● **TASK DESCRIPTION**
Your answer must consist solely of the line containing "Contactar (419, 2561)" and each line after it through the end of the data, copied exactly.

● **RECORDS FOR THIS EXERCISE**
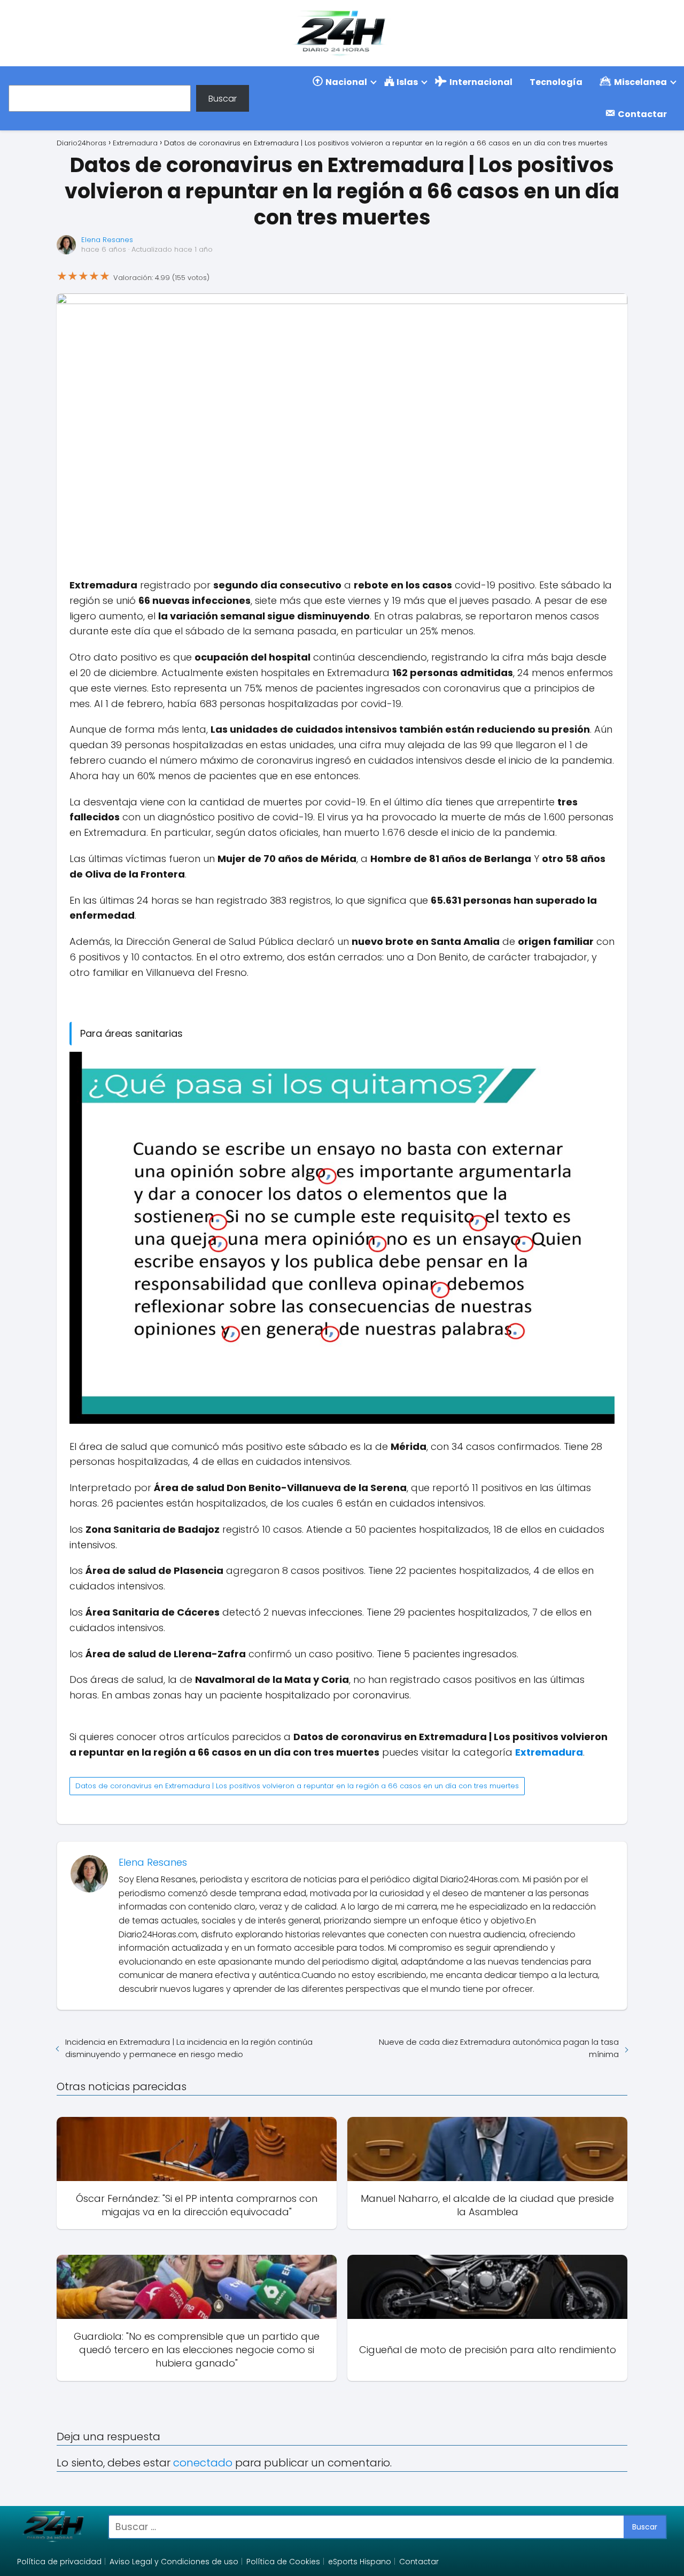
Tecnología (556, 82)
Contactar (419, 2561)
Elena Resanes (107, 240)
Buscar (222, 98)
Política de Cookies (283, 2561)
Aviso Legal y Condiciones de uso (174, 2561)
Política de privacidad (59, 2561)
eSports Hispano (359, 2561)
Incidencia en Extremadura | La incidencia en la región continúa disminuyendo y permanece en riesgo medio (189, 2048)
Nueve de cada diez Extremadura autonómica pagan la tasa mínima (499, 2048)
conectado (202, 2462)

● **SOLUTION**
Contactar (419, 2561)
Elena Resanes (107, 240)
Buscar (222, 98)
Política de Cookies (283, 2561)
Aviso Legal y Condiciones de uso (174, 2561)
Política de privacidad (59, 2561)
eSports Hispano (359, 2561)
Incidencia en Extremadura | La incidencia en la región continúa disminuyendo y permanece en riesgo medio (189, 2048)
Nueve de cada diez Extremadura autonómica pagan la tasa mínima (499, 2048)
conectado (202, 2462)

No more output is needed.